In fact, puberty has been coming earlier by a month every decade for a long time. That adds up. Why? Well, for a while, it was because our lives were improving. The body was just ready earlier. But not anymore:
In short, that finely tuned biological process may have reached a tipping point. Since the 1960s, Herman-Giddens says, the decline in the age of maturity has crossed the line from positive reasons, such as better diet, to negative ones, such as eating too much, exercising too little and the vast unknowns of chemical pollution.
I had wanted to wait and talk to my daughters about the birds and bees after they could at least spell the words. Scratch that, I had wanted to bribe my wife into talking to them about it. But now, it's going to be out of pull-ups and into tampons.
Maybe I'm exaggerating. And there is a main point here besides my daddy freakout.
See, lots of researchers have theorized about this. Maybe its hormones in milk! Maybe its just tweenie boobs from all that Mickey D fat! Or maybe its that estrogen in the water that's making the hermaphrodite fish! No, seriously.
But there's no conclusive evidence for any chemical, or for obesity or any other lifestyle cause. And it would be unethical to, you know, drug children until you found the answer.
This points to the idea of one problem, one solution. Classically, scientists are trained to hypothesize and prove a single solution for a given problem. But given the complexity of life, that may not be possible any longer.
Most resilience theories put people squarely within an intersecting set of influences: social, environmental, economic, and organizational, to name a few.
Maybe it's not a particular chemical. It could be the interaction between the environmental factors and the lifestyle choices (milk, McDonald's) that people are making. That means that the problem could hit economically vulnerable kids more strongly - because they are more dependent on unhealthy food and often live in more contaminated areas.

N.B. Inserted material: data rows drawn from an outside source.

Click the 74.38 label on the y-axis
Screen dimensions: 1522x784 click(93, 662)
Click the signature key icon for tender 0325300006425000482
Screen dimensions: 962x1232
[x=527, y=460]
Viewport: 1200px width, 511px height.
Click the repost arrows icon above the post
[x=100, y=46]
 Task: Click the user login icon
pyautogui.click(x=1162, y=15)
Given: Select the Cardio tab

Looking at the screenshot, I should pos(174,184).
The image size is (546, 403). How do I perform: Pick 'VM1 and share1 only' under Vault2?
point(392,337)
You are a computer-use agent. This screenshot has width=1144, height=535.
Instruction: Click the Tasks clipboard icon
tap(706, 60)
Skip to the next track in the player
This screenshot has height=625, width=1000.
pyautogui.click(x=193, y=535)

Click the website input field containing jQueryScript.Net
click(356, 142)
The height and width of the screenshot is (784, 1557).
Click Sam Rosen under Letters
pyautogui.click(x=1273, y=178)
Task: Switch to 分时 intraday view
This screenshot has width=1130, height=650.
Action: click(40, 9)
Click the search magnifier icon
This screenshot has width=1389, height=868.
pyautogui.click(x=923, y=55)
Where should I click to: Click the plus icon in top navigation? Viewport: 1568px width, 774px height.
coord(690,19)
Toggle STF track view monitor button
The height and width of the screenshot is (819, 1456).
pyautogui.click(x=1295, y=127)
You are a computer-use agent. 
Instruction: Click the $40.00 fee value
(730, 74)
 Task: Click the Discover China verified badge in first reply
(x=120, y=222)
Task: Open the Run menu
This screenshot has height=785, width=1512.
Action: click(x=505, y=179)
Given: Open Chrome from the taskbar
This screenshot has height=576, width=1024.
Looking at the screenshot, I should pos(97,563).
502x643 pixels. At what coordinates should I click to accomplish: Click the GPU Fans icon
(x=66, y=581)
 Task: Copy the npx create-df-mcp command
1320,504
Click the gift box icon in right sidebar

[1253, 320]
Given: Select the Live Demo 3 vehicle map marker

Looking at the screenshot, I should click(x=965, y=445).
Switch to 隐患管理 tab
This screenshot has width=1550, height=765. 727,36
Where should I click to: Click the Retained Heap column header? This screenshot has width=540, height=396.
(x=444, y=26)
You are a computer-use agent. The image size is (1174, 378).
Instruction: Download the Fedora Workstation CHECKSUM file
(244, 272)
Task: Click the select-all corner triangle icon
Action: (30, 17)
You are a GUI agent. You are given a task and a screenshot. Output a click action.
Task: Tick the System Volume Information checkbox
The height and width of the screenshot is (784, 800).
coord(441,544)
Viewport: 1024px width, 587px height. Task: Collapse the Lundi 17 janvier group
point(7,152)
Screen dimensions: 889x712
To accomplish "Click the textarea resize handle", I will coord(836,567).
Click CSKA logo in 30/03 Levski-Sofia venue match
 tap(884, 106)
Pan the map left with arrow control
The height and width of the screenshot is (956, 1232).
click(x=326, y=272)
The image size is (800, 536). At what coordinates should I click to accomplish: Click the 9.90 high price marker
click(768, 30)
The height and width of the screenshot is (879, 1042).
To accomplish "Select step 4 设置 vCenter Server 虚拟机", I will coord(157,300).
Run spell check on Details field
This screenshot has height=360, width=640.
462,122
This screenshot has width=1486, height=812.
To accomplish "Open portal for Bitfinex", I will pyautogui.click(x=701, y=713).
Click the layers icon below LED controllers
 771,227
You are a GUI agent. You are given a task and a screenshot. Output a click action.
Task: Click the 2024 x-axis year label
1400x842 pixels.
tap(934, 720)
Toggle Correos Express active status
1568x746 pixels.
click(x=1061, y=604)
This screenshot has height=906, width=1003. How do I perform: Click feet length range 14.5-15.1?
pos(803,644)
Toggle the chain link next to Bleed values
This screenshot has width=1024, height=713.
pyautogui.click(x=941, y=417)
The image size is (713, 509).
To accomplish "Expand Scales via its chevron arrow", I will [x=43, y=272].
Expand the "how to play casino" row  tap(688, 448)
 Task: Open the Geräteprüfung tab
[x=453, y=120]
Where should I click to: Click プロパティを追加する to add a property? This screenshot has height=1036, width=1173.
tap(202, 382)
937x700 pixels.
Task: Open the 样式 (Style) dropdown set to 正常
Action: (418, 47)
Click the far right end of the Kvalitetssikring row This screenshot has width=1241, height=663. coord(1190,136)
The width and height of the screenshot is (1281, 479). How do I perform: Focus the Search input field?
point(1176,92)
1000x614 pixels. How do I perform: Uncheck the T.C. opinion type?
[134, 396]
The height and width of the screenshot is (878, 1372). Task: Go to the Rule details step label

Actually, its depressing that I have to write that some kids live in contaminated areas. But, hell, if we're making fish hermaphrodites against their will, something scary is going on. No offense intended toward fish that freely choose a safe, hermaphroditic lifestyle.
The point is that all of these factors influence each other. If we focus on eliminating estrogen in water or obesity in kids, we win a battle but not the war. We have to start thinking of our communities as urban eco-systems where everything effects everything else. To fix the problems, we've got to heal the community as a whole. We have to connect the symptoms-even the freaky breast budding symptoms-to the whole network of influences. Or we risk tipping the balance even more when we try to help.
And, believe me, my three year old is not ready for puberty, yet.